[Entries on target coordinates]
--- begin ---

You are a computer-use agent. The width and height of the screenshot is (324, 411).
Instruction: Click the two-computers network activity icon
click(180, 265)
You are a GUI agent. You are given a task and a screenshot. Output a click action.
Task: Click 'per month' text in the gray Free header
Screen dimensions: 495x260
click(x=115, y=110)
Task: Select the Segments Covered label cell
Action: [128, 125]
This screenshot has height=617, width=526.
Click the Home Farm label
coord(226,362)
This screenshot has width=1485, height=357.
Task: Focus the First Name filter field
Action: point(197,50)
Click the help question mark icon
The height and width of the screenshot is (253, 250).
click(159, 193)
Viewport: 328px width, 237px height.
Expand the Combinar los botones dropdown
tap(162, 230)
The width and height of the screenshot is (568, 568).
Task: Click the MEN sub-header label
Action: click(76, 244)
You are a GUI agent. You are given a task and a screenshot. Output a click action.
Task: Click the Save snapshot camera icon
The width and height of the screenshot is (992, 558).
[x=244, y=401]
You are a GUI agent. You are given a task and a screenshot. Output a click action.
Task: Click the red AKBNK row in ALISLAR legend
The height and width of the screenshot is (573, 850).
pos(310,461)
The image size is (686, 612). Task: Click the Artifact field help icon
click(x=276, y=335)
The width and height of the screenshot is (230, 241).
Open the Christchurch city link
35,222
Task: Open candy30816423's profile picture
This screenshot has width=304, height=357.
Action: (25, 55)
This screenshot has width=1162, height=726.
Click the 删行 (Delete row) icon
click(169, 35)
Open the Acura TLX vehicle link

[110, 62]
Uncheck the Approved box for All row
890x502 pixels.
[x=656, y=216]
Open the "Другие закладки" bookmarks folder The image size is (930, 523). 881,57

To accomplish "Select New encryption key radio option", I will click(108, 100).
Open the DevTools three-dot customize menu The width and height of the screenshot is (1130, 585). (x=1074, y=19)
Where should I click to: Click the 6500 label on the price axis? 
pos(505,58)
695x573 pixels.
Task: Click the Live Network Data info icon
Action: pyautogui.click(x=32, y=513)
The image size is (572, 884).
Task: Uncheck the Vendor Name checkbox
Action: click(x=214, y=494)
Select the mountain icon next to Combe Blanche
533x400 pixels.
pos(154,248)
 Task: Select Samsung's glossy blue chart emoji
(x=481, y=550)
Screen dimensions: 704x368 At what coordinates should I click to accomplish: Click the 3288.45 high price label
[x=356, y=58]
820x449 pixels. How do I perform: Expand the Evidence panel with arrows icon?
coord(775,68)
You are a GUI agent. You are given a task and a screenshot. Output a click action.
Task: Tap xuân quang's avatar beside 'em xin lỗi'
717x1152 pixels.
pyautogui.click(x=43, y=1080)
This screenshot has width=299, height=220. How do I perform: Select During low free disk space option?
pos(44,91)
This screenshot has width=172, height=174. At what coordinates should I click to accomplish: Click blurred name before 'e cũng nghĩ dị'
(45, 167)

--- end ---

Can you rewrite the rows starting with the line that contains "This screenshot has height=617, width=526." and going on through the line that contains "[x=244, y=401]", swapping "Home Farm" for "Lower Field" and keeping everything else the same?

This screenshot has height=617, width=526.
Click the Lower Field label
coord(226,362)
This screenshot has width=1485, height=357.
Task: Focus the First Name filter field
Action: point(197,50)
Click the help question mark icon
The height and width of the screenshot is (253, 250).
click(159, 193)
Viewport: 328px width, 237px height.
Expand the Combinar los botones dropdown
tap(162, 230)
The width and height of the screenshot is (568, 568).
Task: Click the MEN sub-header label
Action: click(76, 244)
You are a GUI agent. You are given a task and a screenshot. Output a click action.
Task: Click the Save snapshot camera icon
The width and height of the screenshot is (992, 558).
[x=244, y=401]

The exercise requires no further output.